The SNB, whose deposit rate is already at a record low of minus 0.75 per cent, is up against a slump in consumer prices and a shrinking economy after the central bank allowed the franc to float freely again six months ago. It can't cut rates much more without risking a run on cash and its limit is probably minus 1 percent, according to Bloomberg's monthly survey of economists.

"A further reduction of the deposit rate would most likely lead to higher demand for cash that the SNB would like to avoid," said Karsten Junius, chief economist at Bank J Safra Sarasin Ltd in Zurich. "The SNB has reached its effective lower bound." Jordan will lead a meeting of central bankers this week before the SNB announces its interest-rate decision on Thursday and publishes new growth and inflation projections. While no policy change is forecast, Jordan will probably warn he's ready to do more if the outlook worsens as he considers the threats from the crisis in Greece and the potential breakup of the euro area.

The SNB's new forecasts will have to take into account the economy's 0.2 per cent contraction in the three months through March, which ended 13 quarters of continuous expansion. Economists in a Bloomberg survey predict another decline in GDP this quarter, which would put the economy in its first recession since 2009.

The SNB currently sees growth of 0.9 per cent this year, half what it forecast when the ceiling on the franc of 1.20 per euro was still in place.

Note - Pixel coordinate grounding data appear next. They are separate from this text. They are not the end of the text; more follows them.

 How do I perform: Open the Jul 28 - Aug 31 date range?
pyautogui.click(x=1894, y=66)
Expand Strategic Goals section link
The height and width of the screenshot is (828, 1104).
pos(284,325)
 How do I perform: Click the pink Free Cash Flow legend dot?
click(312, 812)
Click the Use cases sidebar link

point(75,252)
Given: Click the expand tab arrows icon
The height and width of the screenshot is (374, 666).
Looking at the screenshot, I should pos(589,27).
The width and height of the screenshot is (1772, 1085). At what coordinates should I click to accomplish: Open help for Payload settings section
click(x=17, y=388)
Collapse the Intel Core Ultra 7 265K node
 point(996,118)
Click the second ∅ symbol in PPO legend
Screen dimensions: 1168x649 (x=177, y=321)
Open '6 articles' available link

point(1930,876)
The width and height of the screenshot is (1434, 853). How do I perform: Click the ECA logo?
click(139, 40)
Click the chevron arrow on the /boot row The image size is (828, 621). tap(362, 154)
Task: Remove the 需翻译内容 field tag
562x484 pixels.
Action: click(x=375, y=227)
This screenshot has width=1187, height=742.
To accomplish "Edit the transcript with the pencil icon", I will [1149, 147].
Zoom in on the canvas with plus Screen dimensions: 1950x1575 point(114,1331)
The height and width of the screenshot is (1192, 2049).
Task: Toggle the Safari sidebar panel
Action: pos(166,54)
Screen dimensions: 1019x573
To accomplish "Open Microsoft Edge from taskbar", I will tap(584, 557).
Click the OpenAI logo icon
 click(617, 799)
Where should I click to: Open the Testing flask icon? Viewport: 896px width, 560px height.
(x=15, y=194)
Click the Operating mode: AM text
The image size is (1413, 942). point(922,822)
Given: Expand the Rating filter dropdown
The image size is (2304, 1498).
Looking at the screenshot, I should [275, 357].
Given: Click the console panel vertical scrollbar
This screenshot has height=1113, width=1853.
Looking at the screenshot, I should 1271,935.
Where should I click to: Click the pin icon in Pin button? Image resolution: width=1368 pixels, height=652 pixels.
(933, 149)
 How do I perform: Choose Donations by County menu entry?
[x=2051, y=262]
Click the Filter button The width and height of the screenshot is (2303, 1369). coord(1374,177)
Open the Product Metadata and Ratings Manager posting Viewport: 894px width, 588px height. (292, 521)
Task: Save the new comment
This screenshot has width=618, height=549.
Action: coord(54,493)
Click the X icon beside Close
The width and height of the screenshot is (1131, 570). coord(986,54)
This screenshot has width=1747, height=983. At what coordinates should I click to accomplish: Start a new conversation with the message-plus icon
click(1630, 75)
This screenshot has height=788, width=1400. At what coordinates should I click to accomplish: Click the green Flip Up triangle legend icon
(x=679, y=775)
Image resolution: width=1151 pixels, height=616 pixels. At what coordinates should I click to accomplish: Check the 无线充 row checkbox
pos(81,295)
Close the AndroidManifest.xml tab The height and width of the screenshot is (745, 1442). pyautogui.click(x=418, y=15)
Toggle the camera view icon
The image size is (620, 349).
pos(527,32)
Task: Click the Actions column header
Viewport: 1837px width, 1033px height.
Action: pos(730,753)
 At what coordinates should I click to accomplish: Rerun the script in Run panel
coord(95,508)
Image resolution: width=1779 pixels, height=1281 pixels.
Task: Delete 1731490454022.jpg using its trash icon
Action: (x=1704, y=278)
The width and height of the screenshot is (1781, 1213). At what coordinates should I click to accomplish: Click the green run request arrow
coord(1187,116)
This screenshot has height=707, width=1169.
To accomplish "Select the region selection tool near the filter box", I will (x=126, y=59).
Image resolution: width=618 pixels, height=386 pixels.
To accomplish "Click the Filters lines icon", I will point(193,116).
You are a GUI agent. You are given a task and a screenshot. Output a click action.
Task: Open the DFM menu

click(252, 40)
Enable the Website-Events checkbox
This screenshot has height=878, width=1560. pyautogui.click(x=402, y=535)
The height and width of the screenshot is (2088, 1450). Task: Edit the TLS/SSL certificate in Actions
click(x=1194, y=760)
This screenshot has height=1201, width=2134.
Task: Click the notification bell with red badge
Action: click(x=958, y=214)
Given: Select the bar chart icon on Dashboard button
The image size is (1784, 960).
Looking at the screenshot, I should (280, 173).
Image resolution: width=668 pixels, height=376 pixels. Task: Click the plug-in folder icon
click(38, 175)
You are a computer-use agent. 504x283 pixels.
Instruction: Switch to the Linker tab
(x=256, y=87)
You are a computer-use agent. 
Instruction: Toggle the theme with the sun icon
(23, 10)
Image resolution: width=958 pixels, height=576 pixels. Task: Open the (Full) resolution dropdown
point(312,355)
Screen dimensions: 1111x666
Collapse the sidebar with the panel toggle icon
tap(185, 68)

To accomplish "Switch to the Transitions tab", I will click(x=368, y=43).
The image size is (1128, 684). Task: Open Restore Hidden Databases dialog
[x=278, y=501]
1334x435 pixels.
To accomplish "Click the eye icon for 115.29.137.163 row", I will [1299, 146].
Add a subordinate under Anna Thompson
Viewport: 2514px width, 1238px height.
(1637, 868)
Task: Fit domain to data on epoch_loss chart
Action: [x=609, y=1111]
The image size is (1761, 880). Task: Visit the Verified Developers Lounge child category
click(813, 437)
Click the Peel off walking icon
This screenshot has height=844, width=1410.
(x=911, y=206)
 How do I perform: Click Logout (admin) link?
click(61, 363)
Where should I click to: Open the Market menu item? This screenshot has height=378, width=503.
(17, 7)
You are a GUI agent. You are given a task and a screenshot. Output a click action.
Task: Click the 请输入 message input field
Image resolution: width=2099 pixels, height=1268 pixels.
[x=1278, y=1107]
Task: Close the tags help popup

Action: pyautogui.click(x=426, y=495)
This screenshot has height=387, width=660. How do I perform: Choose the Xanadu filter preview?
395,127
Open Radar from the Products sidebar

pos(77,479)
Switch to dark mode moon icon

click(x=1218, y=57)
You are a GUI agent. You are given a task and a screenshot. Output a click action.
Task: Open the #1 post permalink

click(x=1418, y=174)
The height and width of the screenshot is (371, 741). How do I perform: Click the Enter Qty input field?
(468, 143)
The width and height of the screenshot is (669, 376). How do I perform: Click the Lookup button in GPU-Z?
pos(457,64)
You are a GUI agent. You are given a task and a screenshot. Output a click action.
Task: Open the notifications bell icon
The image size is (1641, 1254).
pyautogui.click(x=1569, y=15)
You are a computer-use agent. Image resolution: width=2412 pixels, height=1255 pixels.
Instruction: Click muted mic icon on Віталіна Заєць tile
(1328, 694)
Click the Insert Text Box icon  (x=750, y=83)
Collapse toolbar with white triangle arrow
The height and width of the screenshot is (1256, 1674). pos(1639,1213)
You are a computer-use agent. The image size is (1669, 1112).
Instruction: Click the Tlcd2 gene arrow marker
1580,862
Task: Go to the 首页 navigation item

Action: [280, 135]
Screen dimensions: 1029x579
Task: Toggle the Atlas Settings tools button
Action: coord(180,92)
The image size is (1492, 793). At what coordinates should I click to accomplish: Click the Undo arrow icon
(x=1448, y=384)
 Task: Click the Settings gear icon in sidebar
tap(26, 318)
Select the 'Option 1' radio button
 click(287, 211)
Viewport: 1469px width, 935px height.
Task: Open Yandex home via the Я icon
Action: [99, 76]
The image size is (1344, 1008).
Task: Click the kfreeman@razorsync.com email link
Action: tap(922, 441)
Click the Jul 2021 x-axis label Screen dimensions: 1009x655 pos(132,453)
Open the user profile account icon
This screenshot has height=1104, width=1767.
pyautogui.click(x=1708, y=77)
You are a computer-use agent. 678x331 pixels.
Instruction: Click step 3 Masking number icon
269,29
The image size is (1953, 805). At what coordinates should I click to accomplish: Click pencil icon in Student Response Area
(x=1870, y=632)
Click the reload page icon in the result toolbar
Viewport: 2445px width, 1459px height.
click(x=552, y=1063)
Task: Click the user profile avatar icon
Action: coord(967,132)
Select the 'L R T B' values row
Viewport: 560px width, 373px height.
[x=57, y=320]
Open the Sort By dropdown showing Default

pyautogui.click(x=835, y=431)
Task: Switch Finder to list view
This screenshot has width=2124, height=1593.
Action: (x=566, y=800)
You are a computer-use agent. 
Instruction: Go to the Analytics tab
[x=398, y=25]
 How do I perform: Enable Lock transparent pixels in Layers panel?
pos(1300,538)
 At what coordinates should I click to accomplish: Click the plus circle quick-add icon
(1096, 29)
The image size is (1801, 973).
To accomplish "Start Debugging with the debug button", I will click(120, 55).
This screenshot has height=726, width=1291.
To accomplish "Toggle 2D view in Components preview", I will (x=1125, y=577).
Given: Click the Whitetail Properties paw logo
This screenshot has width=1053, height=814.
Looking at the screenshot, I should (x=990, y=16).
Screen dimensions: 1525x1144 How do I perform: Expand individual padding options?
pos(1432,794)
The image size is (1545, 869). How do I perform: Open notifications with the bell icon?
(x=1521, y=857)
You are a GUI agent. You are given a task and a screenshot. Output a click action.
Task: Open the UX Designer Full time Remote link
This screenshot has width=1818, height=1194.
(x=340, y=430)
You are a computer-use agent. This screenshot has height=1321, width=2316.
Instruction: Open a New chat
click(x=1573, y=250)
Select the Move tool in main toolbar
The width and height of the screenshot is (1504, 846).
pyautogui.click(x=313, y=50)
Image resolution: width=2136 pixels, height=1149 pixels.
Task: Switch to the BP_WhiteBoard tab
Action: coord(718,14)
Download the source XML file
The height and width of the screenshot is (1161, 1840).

It predicts that consumer prices will fall 1.1 per cent in 2015, with the annual inflation rate turning positive again only in 2017. The franc's 15 per cent appreciation against the euro this year is the main reason for the weak rate of inflation.

The franc may come under additional pressure if Greece's debt crisis intensifies. Fears about a splintering of the euro area in 2011 prompted the SNB to set its cap on the franc, to shield the economy from the effects of haven buying.

Any change to the SNB's deposit rate would almost certainly also mean a change to its target range for three-month Libor, currently at between minus 1.25 per cent and minus 0.25 per cent.

"It is impossible to rule out some kind of catastrophic event that leads the SNB to cut rates even further," said Timo Klein, senior economist at IHS in Frankfurt. Still, with the economic outlook for the euro area improving, "the largest likelihood lies with minus 0.75 per cent already turning out to be the lower bound," he said.

SNB officials have indicated they're not currently inclined to cut the deposit rate further and are keen to see how their policy feeds through.

"At minus 0.75 per cent we've already gone quite far and we're waiting to assess the effect," SNB's Jordan told Schweiz am Sonntag last month. "Whether we need to go lower with the negative rates depends on international developments." SNB policy makers have said that so far they have seen little evidence of cash hoarding, and that piling up cash in vaults to circumvent the negative deposit rate would have high costs.

"Another 25 basis point rate cut is possible somewhere in the third quarter of 2015 if interest rate spreads between euro and franc markets continue to decrease, which put upwards pressure on the franc," said Julien Manceaux at ING in Brussels. "In this case, the lower bound would probably be at minus 1.25 per cent."